Dr Sarah Grainger completed her PhD at the University of Queensland in 2017. Her research to date has focused primarily on how social cognitive function– which broadly refers to our ability to detect and respond appropriately to social cues– is affected by normal adult ageing. In addition to using traditional behavioural measures to assess social cognition, Sarah also has experience with sophisticated experimental techniques including facial electromyography, eye-tracking, psychopharmacological interventions, and hormonal assessments.

Sarah is currently employed as a Postdoctoral Research Fellow on an ARC funded Discovery Research Project led by Professor Julie Henry (ARC Future Fellow, UQ), Scientia Professor Perminder Sachdev (Co-Director of the Centre for Healthy Brain Ageing (CHeBA) and Clinical Director of the Neuropsychiatric Institute at the Prince of Wales Hospital, UNSW) and Dr.
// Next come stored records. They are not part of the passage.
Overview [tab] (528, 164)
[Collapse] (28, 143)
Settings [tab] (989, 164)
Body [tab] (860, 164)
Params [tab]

Karen Mather (Leader, Genetics & Epigenomics Group, CHeBA, UNSW). A key focus of this project is trying to identify cognitive, genetic and biomedical predictors of successful social cognitive ageing.

Sarah is also currently a Principal Investigator on The Queensland Multidisciplinary Initiative for Neurocognitive Disorders (The QLD MIND Project), a multi-site translational research project that represents a collaboration between the University of Queensland, the Mater Group, and the Princess Alexandra Hospital. The project involves more than seventy researchers, clinicians, and postgraduate research students. While the project has a number of goals, one of the overarching themes is to better understand and treat the social cognitive difficulties that are so commonly seen in clinical populations, including many of the most common age-related neurological disorders, such as Alzheimer's disease, Parkinson's disease and stroke.